How Greece Pushed All of Europe to the Brink

From Left: France's President Nicolas Sarkozy, Slovenia'a Prime Minister Barut Pahor, Portugal's Prime Minister Pedro Passos Coelho, and Germany's Chancellor Angela Merkel at the European Union Leader's Summit in Brussels. Yves Herman / Reuters-Landov

The European Union proudly claims to be more than the sum of its 27 parts, with a collective wealth and influence that gives it elephant status in the global zoo. Its common currency, the euro, used by 17 of its governments (but not, importantly, Britain), ranks second only to the dollar as a reserve currency. But it only took a hungry Greek mouse running up the elephant’s trunk to send the beast into an intensifying panic.

The ghastly mess generated by the follies of Greece, a marginal, profligate and congenitally ill-governed Tammany Hall of a Mediterranean nation, is greater by far than Ireland’s banking difficulties or even Portugal’s debts.

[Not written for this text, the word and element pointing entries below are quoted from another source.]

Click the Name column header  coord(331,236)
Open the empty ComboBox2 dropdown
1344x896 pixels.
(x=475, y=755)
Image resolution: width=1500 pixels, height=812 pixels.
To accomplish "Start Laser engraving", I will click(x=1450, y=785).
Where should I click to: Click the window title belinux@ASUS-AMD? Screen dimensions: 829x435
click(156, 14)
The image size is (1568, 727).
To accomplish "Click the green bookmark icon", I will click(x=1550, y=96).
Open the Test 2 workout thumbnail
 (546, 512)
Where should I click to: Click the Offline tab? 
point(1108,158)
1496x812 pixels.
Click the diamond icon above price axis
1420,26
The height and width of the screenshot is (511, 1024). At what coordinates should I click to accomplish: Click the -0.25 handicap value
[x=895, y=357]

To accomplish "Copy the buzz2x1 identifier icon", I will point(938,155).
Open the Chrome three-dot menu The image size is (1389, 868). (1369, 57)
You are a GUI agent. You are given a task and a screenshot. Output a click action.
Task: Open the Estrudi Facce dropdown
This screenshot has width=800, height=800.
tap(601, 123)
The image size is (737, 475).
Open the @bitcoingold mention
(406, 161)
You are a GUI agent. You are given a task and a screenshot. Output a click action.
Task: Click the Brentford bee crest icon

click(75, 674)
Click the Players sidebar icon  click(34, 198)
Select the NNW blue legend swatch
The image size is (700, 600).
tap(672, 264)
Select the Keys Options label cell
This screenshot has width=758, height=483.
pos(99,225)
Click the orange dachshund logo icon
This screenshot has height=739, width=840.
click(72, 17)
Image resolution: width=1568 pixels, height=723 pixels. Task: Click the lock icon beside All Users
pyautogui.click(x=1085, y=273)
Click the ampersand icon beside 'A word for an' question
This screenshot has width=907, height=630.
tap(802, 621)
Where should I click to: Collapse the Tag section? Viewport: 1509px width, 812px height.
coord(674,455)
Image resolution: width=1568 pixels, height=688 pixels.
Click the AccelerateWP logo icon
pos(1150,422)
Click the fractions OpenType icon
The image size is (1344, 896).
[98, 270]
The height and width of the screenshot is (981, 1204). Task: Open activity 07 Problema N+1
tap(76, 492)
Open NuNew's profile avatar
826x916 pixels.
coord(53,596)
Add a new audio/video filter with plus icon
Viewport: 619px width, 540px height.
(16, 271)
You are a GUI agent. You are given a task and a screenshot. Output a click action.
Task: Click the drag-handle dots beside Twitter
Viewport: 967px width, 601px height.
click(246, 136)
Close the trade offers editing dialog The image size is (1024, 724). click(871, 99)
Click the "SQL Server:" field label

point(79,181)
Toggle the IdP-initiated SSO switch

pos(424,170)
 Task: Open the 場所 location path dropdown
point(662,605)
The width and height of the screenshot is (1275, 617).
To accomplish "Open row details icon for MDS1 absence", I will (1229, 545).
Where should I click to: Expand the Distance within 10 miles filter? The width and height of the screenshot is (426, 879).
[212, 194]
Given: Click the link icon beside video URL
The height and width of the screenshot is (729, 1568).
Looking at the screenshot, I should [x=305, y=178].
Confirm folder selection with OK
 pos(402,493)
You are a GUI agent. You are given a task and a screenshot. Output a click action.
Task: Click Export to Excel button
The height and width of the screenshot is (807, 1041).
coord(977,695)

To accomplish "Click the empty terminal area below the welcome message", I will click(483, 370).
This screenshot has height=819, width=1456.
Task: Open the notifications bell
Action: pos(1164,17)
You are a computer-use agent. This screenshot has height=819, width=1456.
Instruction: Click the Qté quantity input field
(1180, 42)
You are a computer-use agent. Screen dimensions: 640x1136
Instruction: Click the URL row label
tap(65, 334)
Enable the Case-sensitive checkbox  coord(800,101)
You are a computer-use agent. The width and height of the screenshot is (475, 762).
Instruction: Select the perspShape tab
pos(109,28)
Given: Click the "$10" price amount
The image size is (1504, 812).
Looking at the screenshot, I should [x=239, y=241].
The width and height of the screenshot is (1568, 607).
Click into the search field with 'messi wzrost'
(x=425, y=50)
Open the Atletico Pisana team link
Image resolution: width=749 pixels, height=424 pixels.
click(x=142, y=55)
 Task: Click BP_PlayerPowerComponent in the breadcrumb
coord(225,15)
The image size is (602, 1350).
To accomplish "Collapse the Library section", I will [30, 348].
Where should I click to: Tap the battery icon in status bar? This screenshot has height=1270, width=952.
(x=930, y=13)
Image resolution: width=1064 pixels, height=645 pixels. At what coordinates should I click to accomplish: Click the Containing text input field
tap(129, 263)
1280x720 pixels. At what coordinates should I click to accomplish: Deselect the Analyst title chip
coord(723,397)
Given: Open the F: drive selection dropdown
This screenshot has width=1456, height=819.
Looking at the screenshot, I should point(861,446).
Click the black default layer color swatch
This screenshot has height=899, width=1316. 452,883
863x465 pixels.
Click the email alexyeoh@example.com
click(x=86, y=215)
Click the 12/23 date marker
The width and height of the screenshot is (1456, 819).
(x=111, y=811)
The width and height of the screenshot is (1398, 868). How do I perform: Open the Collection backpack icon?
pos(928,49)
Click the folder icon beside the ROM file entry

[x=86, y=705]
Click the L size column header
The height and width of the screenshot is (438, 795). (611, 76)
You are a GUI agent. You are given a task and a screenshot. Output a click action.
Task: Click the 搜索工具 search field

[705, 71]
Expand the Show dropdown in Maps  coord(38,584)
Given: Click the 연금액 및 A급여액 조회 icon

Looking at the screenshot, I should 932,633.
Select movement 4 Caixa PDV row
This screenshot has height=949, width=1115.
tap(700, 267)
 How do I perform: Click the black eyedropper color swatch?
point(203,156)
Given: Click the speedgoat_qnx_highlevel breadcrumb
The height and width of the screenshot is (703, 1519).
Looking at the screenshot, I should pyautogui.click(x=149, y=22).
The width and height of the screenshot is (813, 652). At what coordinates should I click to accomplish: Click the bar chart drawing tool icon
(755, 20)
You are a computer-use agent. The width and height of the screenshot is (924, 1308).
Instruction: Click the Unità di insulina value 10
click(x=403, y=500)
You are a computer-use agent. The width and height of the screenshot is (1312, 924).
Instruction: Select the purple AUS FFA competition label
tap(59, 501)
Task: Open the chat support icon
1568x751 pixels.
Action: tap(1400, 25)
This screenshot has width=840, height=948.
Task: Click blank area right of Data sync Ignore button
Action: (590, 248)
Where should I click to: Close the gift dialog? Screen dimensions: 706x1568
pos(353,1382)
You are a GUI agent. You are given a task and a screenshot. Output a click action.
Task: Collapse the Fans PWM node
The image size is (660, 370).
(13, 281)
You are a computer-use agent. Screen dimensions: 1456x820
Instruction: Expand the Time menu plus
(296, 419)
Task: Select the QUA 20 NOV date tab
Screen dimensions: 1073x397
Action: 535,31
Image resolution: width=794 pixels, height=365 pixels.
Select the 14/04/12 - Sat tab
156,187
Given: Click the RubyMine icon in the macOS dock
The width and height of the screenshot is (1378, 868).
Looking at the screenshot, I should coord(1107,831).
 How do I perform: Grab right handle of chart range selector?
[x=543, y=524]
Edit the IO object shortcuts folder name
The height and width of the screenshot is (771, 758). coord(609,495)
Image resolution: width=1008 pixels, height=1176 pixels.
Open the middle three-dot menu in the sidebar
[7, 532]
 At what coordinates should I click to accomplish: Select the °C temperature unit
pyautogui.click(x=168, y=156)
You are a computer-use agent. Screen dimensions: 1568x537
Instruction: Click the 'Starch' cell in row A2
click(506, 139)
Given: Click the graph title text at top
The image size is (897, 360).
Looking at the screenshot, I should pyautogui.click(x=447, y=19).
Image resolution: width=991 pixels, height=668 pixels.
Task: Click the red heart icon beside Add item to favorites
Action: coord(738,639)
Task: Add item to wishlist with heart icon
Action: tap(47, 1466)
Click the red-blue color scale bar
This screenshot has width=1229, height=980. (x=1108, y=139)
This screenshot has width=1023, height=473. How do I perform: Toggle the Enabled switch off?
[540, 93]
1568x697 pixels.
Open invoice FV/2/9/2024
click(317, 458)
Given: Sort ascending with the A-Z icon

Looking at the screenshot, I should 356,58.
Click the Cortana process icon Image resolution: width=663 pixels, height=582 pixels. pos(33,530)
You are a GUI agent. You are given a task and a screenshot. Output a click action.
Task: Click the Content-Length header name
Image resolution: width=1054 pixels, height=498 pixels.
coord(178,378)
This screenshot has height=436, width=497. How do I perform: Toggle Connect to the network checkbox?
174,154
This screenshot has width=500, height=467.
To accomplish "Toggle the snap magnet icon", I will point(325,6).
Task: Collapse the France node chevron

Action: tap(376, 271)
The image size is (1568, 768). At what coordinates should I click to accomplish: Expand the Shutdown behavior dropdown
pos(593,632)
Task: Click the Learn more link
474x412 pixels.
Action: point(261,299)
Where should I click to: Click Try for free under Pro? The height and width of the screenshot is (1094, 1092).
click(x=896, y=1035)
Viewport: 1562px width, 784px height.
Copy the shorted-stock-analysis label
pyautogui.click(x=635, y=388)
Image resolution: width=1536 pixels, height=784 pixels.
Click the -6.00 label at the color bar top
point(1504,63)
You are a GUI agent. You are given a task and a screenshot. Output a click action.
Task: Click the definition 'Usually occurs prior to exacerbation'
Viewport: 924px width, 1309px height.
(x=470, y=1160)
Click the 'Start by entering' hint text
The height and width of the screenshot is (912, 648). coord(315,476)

It has spooked markets worldwide. If it continues to be mishandled, it could derail Western growth.

Yet how could this be? How on earth could the watchdogs in Brussels have allowed Greece, a mere bit-part player, to get near the point of rocking the world economy on its hinges?

By letting politics trump economics, that’s how. Repeatedly, and for 30 years, the Greeks have played Europe like a harp. June’s EU summit illustrated the chaos perfectly: a last-minute deal with Athens to raise the Greek income-tax threshold and increase levies on heating oil was hailed as a breakthrough even though everyone involved knows that this will buy, at best, a few months’ respite from Greece’s creditors. Thus are deck chairs rearranged, as the Greek pleasure yacht (classified, of course, as a fishing boat to escape taxes) sinks below the waves. The markets duly marked up the five-year probability of a Greek default to 80 percent.

The advice to Margaret Thatcher from the Foreign Office mandarin charged with European policy was as clear as it was intended to be confidential: Greece was unfit to join the European Community. The backward, chaotic archipelago would be an enduring drain on European coffers, David Hannay predicted. Not only that: once through the door, Athens would bring nothing but trouble, thwarting a Cyprus settlement and generally bedeviling Europe’s relations with Turkey.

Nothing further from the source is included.